Ann Dowd has had a long and varied career as an in-demand character actress. She’s been in "The X-Files," "Freaks and Geeks," "Masters of Sex," "Olive Kitteridge" and "True Detective," just to name a few of her television roles.
And now, just this year, she’s been nominated for an Emmy Award for the very first time. In fact, she has two nominations — for her roles as Patti Levin in the HBO series, "The Leftovers," and as Aunt Lydia in Hulu’s "The Handmaid’s Tale."
Dowd stopped by The Frame studios recently to talk with John Horn about her approach to acting, and her roles in "The Handmaid's Tale" and "The Leftovers" in particular.
On gravitating toward challenging material like "The Leftovers" and "The Handmaid's Tale":
Because human beings are complex, if a role isn't complex and challenging, there's something missing, I would say. The thing that has changed for me over time is that I can drop the panic a little sooner.

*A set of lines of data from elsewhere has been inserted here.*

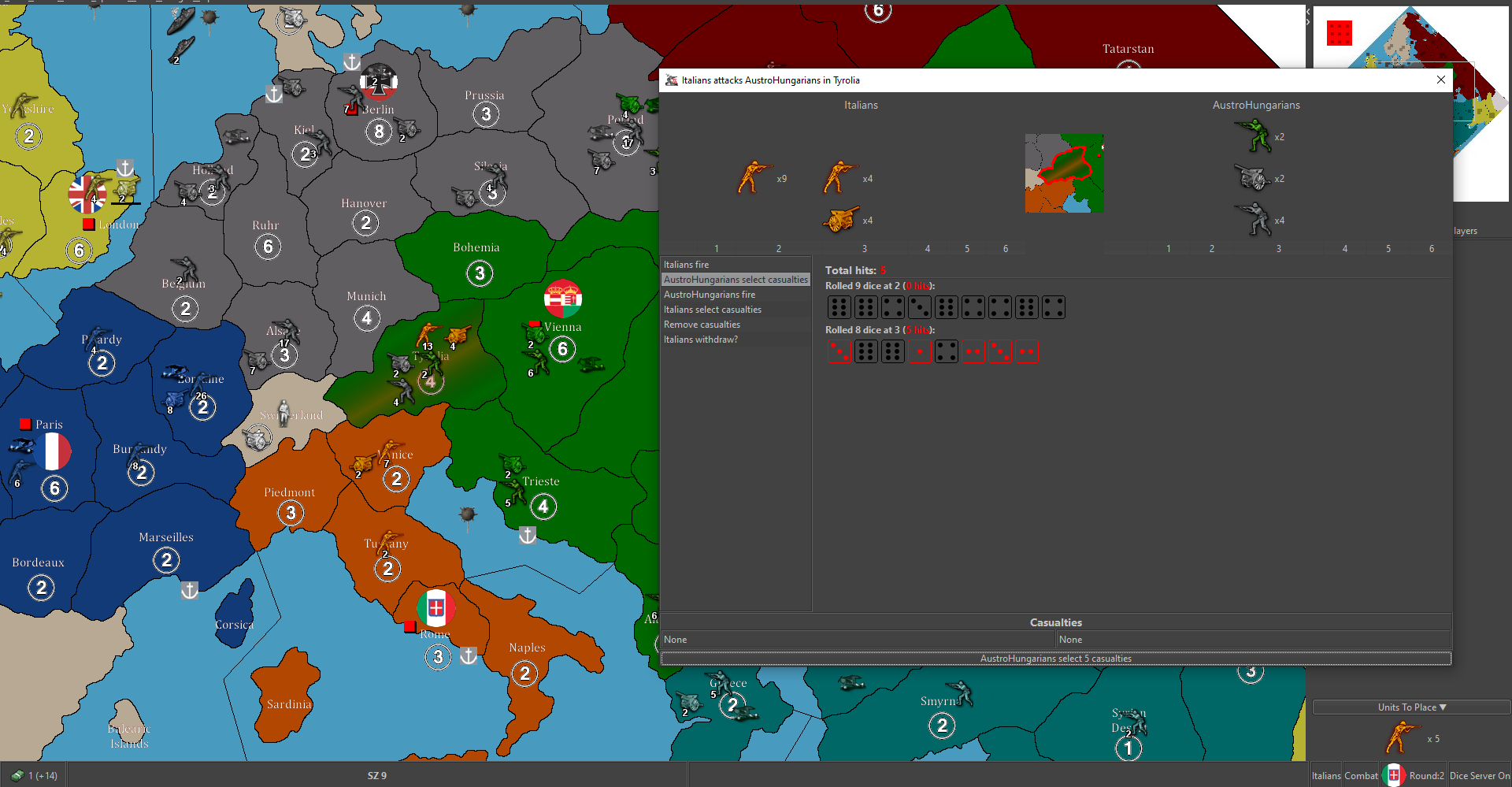
Task: Collapse side panel with the left arrow
Action: pos(1308,11)

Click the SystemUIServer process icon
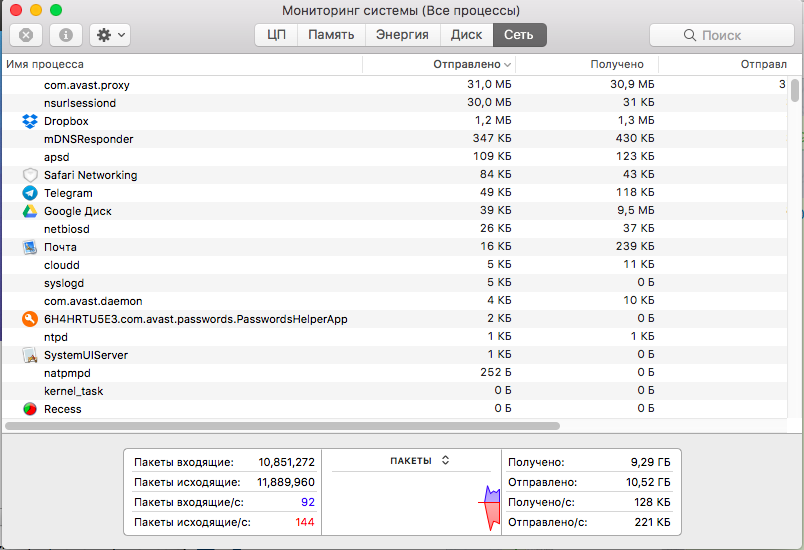click(29, 355)
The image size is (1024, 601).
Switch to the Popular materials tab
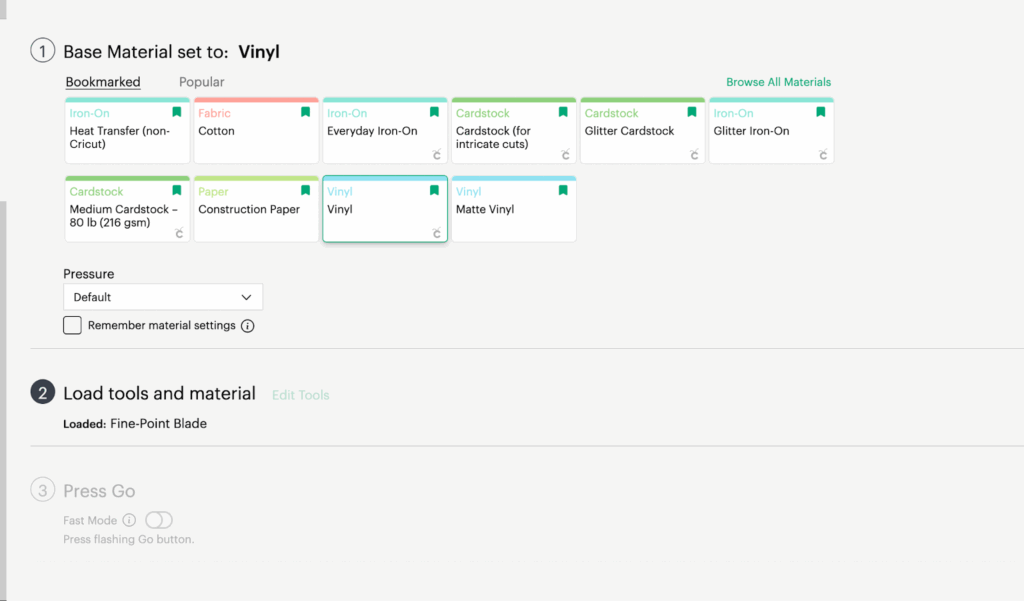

Because, seriously, some days you'd go in and just say, Let me just get through this on my feet. And now I just say, It's going to be hard. First several takes are going to be rough, no question. You're not going to know her all at once, you're going to have to accept that. And let's not waste time being frightened to death. That's the thing that has changed over time. It's just, Yep, this is my friend, fear, but it’s not going to run the day.
On how she absorbed the role of Aunt Lydia in "The Handmaid's Tale":
You start with the material, always. And then you read it again and then you read it again. And then I said to [series creator] Bruce Miller: What did Lydia do before, do you think? And he said she was a teacher, in his mind. Oh my gosh — that opens the door immediately. Since I love to teach — I've done so at certain periods — right away I'm in. And then I think of my own education, being educated by Catholic sisters, who in no way were cruel like Lydia. I hesitate to bring this example up because nuns get a raw deal and shouldn't. But just the notion of work ethic and how I was educated and when a job wasn't complete I was taken right back — Do it again, do it again. And then I start to think about a woman whose life was so rigidly outlined. Her belief system, you know, the narrow path, couldn't get much more narrow. Why? Why that choice, Lydia? Then you let your imagination go: Well, could she have had an abortion? Did she get pregnant at 15? And never told a soul? And promised God, If you just give me one more chance I will make sure this never happens to another person?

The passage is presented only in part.